Use A4 (210mm x 297mm) paper.  Type your essay on one side of each page only, using double line spacing or one and a half line spacing throughout.  Leave an inner margin of 30mm and 15mm elsewhere.

2.  Lay-out and presentation:

Type your name, year group, and degree course at the top of the first page, with the full title of the question you are tackling underneath.  Make sure that each page has the page number on the top right-hand side.  So as clearly to demarcate the beginning of each paragraph, make sure that you indent the first word of each paragraph.  There is no need to justify the text.

3.  Font: 

Be consistent.  Use the same font and font-size throughout the essay.  12 point type is preferred.

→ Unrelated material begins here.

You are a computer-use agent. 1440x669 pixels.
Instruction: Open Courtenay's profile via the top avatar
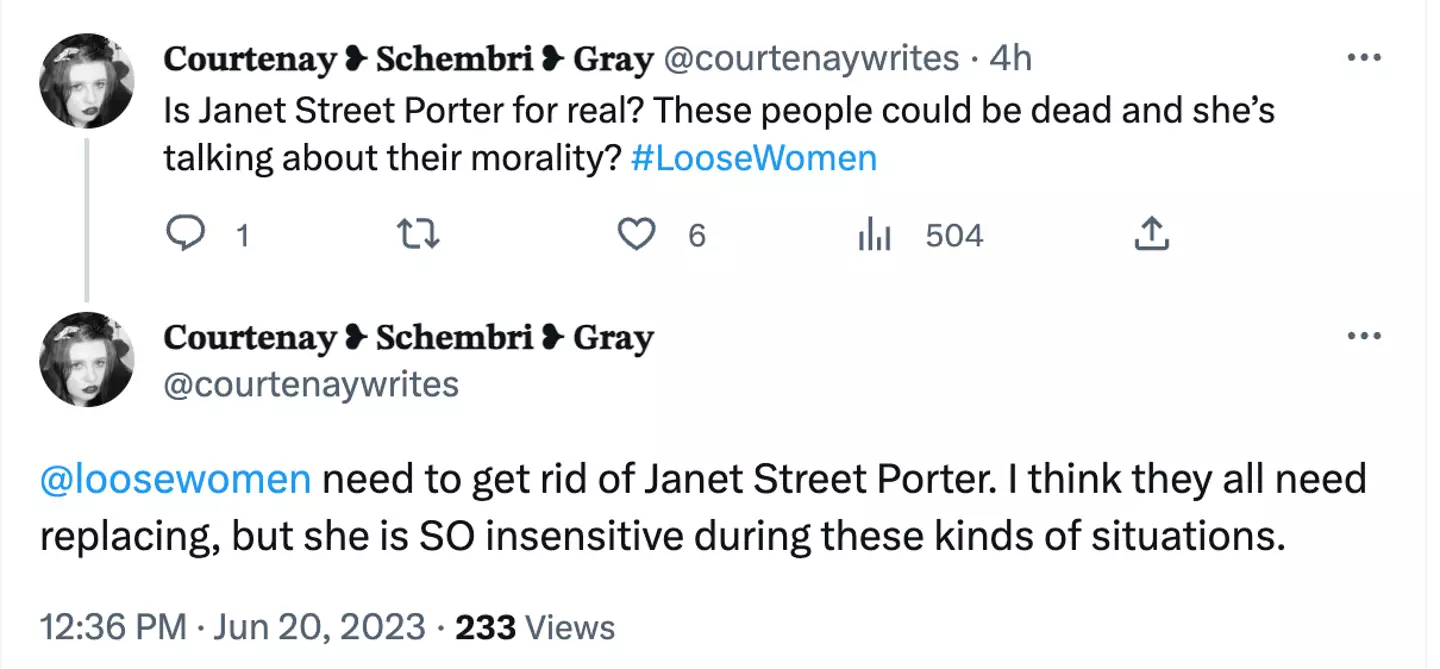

4.  Tables, graphs, and charts:

If used, these should be numbered, headed, and a source cited.  Ensure that presentation is clear and that you explain the relevance of the information in the main body of the text.

5.  Quotations:

These should be used sparingly, and not as a substitute for your own words or ideas.  The words of contemporaries should be used to illustrate a particular point, and lengthy quotations from modern historians are to be avoided.  Quotations should be placed in single inverted commas.  Any quotations that appear within a quotation should be placed in double inverted commas.  Lengthy quotations (of over 60 words) should be broken off from the main text, indented and single spaced.  Always make sure that your quotations are placed in context by saying who said what to whom, when, and why.  Quotations serve no purpose at all if they are simply stuck in the text without any explanation at all.

6.  Numbers, dates, etc.:

Dates should always take the form 11 October 1996.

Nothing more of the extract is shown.